§ **TEXT BLOCK**:
* * * * * * *

Similarly, in children who are congenitally deaf, the brain seems to reassign its auditory cortex (which is receiving no auditory information) to process visual information instead. In one clear demonstration of this, scientists exposed subjects who had been deaf since birth to a flash of light in their peripheral vision: the auditory cortex experienced a wave of electrical activity, showing that it had been rewired for sight rather than sound. What seems to have happened is that, during gestation, a visual neuron from the retina took a wrong turn and found itself in the auditory cortex. Under normal circumstances, the connections that neuron formed with other neurons would wither away; retinal neurons just don’t make connections in the auditory cortex. But in a deaf child auditory neurons are silent and so offer no competition for the wayward retinal neuron. Synapses made by the wayward neuron survive and actually come in handy: congenitally deaf people typically perform better on tests of peripheral vision than people with normal hearing, probably thanks to these extra visual synapses. And the deaf often use their auditory cortex to register sign language; people with normal hearing typically use the visual cortex.

Since the early 1990s, MIT researchers led by Mriganka Sur had been probing the limits of neuroplasticity in somewhat unheralded lab animals: newborn ferrets. In these animals as well as in humans, the optic and auditory nerves grow from the eye and the ear, respectively, through the brainstem and thalamus before reaching the visual or auditory cortex. In humans, as we’ll discuss later,
this basic wiring plan is present at birth; in ferrets, however, these connections reach the thalamic way station to the cortex only after birth. In their breakthrough experiment, the MIT scientists took advantage of this delay. They lesioned the normal inputs to the auditory thalamus on one side of the brain. With the competition out of the way, as it were, projections from the retina, arriving at the thalamus, grew into the auditory cortex. Now the auditory cortex on that side was receiving signals from the retina and only the retina.

The result: When the ferrets were shown flashes of light on the rewired side of their brain, they responded not as if they saw the light but as if they heard it. The retinal nerve had carried the signal to the auditory cortex. This part of the brain, normally dedicated to sensing sounds, had been rewired to respond to sight.

* * * * * * *

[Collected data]
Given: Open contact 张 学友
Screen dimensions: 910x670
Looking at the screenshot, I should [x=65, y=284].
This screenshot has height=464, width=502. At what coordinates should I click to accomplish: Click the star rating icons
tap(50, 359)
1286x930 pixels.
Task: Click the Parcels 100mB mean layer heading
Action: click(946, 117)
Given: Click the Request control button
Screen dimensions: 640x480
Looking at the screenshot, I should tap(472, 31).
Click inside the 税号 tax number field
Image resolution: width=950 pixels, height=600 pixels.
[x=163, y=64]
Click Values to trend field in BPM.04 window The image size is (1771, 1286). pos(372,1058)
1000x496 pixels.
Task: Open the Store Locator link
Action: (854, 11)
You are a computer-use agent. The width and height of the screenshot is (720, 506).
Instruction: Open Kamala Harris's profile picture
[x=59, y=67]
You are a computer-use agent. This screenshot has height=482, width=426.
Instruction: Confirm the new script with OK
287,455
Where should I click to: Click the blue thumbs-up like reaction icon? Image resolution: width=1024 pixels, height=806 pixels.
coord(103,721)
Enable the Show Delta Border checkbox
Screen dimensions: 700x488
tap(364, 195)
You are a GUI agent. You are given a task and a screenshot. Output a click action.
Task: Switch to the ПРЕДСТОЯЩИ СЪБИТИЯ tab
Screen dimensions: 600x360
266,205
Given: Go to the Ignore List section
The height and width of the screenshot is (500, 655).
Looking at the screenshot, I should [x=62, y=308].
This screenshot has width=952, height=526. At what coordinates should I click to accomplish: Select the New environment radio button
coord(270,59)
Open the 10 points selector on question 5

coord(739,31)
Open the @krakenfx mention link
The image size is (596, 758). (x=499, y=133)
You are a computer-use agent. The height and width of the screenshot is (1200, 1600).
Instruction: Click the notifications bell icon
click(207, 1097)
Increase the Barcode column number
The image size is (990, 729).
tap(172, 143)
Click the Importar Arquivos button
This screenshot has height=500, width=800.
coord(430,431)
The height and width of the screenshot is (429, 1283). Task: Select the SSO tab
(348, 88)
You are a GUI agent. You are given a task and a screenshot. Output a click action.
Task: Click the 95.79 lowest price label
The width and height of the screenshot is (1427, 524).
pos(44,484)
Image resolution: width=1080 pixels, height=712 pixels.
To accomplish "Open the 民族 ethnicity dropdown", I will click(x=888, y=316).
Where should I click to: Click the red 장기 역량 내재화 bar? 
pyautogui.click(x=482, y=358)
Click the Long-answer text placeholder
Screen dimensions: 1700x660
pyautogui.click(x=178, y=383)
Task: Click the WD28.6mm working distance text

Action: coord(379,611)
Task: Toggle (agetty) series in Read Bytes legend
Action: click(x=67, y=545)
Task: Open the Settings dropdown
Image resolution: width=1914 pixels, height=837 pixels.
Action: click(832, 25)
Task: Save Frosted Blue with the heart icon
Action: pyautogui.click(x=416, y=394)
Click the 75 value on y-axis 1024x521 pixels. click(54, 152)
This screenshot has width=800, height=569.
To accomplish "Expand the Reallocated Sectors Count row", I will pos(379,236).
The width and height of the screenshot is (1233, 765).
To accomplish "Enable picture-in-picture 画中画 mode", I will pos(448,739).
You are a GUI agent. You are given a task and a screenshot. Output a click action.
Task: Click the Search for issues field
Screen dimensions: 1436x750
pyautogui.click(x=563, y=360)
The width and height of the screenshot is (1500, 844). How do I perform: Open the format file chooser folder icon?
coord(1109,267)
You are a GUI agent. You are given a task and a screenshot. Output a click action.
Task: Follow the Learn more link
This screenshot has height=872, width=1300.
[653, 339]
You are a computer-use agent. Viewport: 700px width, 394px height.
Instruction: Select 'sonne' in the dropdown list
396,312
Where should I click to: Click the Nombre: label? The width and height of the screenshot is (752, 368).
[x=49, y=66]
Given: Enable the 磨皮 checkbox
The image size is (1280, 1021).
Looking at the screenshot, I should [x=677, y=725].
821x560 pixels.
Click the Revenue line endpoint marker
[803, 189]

* * * * * * *

§ **ACTIVITY 1**:
Answer these questions about the passage on brain rewiring:
(a) Where in their field of vision were the subjects who had been deaf since birth shown a flash of light?
(b) Who led the MIT researchers?
(c) What did the MIT scientists lesion in their breakthrough experiment?
§ **ACTIVITY 2**:
Can you resume the passage on brain rewiring after its final sentence?

§ **WRITTEN RESPONSE 1**:
(a) In their peripheral vision.
(b) Mriganka Sur.
(c) The normal inputs to the auditory thalamus on one side of the brain.

§ **WRITTEN RESPONSE 2**:
Whatever the zoning law that originally destined this patch of cortex to bloom into primary auditory cortex, on receiving input from the retina it was transformed into the animal’s primary visual cortex. The result: when the ferrets were shown a flash of light, they saw it with their auditory cortex. And there was more. Just as in the visual cortex of normal ferrets, the “auditory” cortex of rewired ferrets contained neurons that specialized in inputs of different spatial orientations—vertical, horizontal, and everything in between. The ferrets consistently responded to a light stimulus presented to the rewired auditory cortex as if it were indeed a light signal, even though the retinal neurons carrying the input fed in to what is normally the turf of “auditory” cortex. This bears emphasizing. Whether the nerves run from the retina or from the cochlea, they carry signals in the same way, through electrical impulses that I’ll discuss later. There is nothing inherently “sightlike” or “soundlike” in the signals. It was once considered a fundamental principle of brain organization that the way signals are perceived depends on which part of the brain processes them. In the rewired ferrets, retinal nerves carry signals to what had been auditory cortex. Yet the rewiring had given the auditory cortex a new identity, turning it
into a de facto visual cortex. As Michael Merzenich of the University of California, San Francisco, commented, “The animals ‘see’ with what was their auditory cortex…. [I]n these rewired animals, the experience of sight appears to arise from visual inputs to the auditory cortex area.” The findings reminded Merzenich of a comment William James once made: if we could tinker with the nerves so that exciting the ear activated the brain center concerned with vision, and vice versa, then we would “hear the lightning and see the thunder.”